EvoLIEtion 3 years ago
yeah somewhat, I agree with his conclusion that there is no self in phenomenological experience, but I think he discounts the way our consciousness is embedded in the body and the world. We cannot expect to reduce it to neural correlates in a neat one-to-one fashion. Or at least I don't think so.
correct me if I am remembering his position wrong...
0ThouArtThat0 3 years ago
Interior experience. Yeah, how exactly. It has to do with that inside-outside duality-illusion. There are unseen physical connections through the apparent solidity. Hard problem, eh? Seeing how these unseen connections are also made through time helps. ;-)

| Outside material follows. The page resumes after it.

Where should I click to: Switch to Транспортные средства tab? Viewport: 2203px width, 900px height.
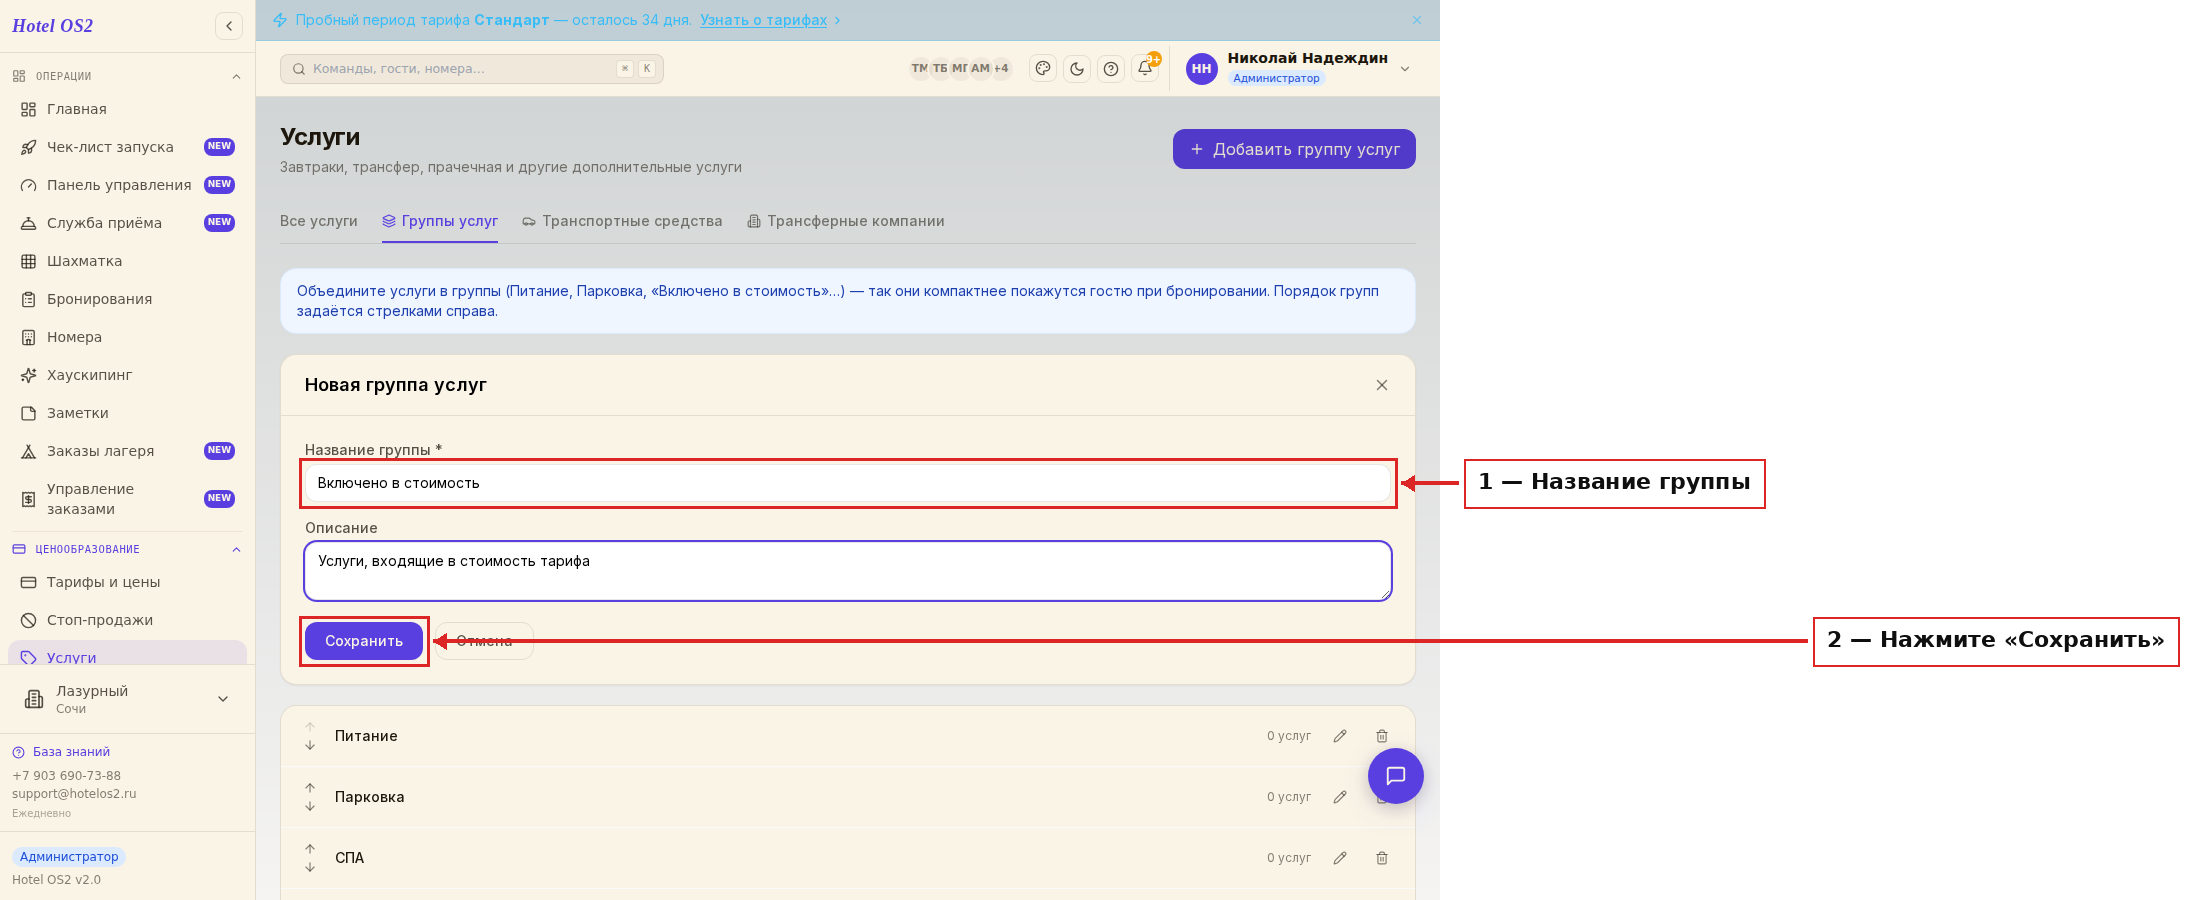(x=622, y=221)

patternsinchaos 3 years ago
Wanted to offer: What if individual ants somehow experience the emergent behavior of the collective?
Thinking Antennas? ;-)
patternsinchaos 3 years ago
That is an interesting possibility. Would that mean that our human-type consciousness is really individual neurons experiencing themselves in a tightly knit society? Could be... but we still need to explain the binding problem: how to multiple neural circuits produce a single, unified experience? For instance, how do neurons in the visual cortex that process color, vertical lines, horizontal lines, motion, etc. all come together to give us the visual experience of, say, the Sunset?
0ThouArtThat0 3 years ago
Nice. Now take the neuron idea and plug in that below the neuron there are particles that resonate with a frequency that connects them to other similarly resonating forms basically a built-in radio, aka time-space infolding. Does that provide the loop for self-referential experience?
Also, Maybe we'll be like the ants someday think cell phones and wifi.
patternsinchaos 3 years ago
Haha, well about the neurons resonating with the frequency of outside forms, that sounds a lot like what Hameroff is actually proposing. Have you watched any of his videos?
0ThouArtThat0 3 years ago
Saw Hameroff in What the Bleep. But not much more. Sounds like we're on the same page. Also saw Lord's critique. A bit weak.
patternsinchaos 3 years ago
The perceptual processing comes from training the visual representation to the corporeal manifestation. And in the case of the Sun, we estimate the distance based the fact that it seems farther than everything else.